The total displacement is given by:

$d=vt$

where

v is the average velocity

t is the time

The average velocity is:

v = 3.53 m/s

While we need to convert the time from minutes to seconds:

$t=169 min \cdot 60 s/min = 10140 s$

Therefore, the magnitude of the displacement is

$d=(3.53)(10140)=35794 m = 3.58 km$

And the direction is the same as the velocity, therefore 45° south of east.

(b) 5.53 m/s 90° south of east

The velocity of the air relative to the ground is

$v_a = 2.00 m/s$

and the direction is exactly opposite to that of Allen, so it is 45° north of west. Allen's velocity relative to the ground is

v = 3.53 m/s

So this must be the resultant of Allen's velocity relative to the air (v') and the air's speed ( $v_a$ ). Since these two vectors are in opposite direction, we have

$v= v'-v_a$

Therefore we find v', Allen's velocity relative to the air:

$v'=v+v_a = 3.53 + 2.00 = 5.53 m/s$

The direction must be measured relative to the air's reference frame. In this reference frame, Allen is moving exactly backward, so his direction will be 90° south of east.

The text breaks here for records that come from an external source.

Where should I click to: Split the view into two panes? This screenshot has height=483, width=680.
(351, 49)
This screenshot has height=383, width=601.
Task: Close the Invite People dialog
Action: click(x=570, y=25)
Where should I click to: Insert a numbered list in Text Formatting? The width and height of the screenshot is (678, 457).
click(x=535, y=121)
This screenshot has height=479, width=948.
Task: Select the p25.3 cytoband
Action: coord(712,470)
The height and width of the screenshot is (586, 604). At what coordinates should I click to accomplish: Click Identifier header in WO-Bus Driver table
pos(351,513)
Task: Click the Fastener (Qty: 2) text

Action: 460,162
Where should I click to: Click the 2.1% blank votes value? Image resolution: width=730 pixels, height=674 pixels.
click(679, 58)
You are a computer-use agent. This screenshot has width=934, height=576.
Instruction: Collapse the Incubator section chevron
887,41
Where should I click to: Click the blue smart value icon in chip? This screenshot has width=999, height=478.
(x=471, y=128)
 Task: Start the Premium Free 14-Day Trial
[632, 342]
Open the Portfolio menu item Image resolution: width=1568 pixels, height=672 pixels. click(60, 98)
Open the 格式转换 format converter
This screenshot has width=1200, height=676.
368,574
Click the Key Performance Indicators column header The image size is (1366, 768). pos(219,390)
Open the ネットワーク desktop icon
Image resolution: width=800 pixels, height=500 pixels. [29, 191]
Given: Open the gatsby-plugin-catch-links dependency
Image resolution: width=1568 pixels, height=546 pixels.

(c) 56.1 km at 90° south of east.

Since Allen's velocity relative to the air is

v' = 5.53 m/s

Then the displacement of Allen relative to the air will be given by

$d'=v't$

and substituting,

$d'=(5.53)(10140)=56074 m = 56.1 km$

And the direction is the same as that of the velocity, therefore will be 90° south of east.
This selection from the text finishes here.